- REQUIRED WORK: For the entries below, the expected answer is the line with "The width and", the line with "At what coordinates", and every line between them, exactly as written, and nothing more.

- PROVIDED RECORDS:
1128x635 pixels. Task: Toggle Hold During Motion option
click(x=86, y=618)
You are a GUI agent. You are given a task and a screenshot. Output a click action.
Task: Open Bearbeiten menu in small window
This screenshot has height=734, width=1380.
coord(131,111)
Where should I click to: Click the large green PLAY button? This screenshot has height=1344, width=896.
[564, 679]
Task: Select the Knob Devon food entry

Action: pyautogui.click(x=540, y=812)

...

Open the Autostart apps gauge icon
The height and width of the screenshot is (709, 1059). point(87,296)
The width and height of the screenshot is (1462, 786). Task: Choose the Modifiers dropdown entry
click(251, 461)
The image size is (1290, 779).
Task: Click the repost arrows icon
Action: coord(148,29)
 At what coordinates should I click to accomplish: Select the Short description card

---

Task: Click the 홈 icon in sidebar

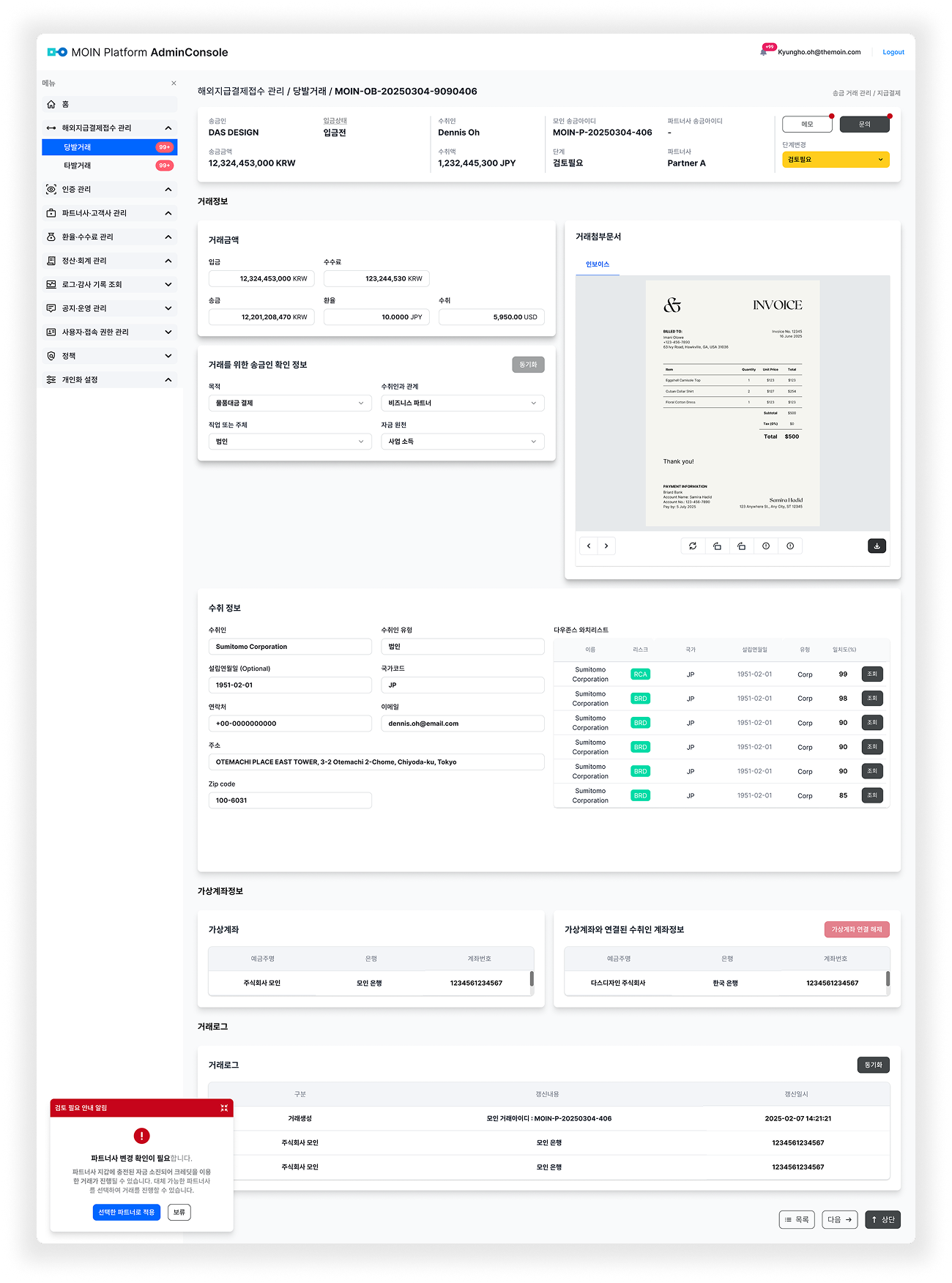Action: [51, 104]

- EXPECTED ANSWER:
The width and height of the screenshot is (1462, 786). Task: Choose the Modifiers dropdown entry
click(251, 461)
The image size is (1290, 779).
Task: Click the repost arrows icon
Action: coord(148,29)
 At what coordinates should I click to accomplish: Select the Short description card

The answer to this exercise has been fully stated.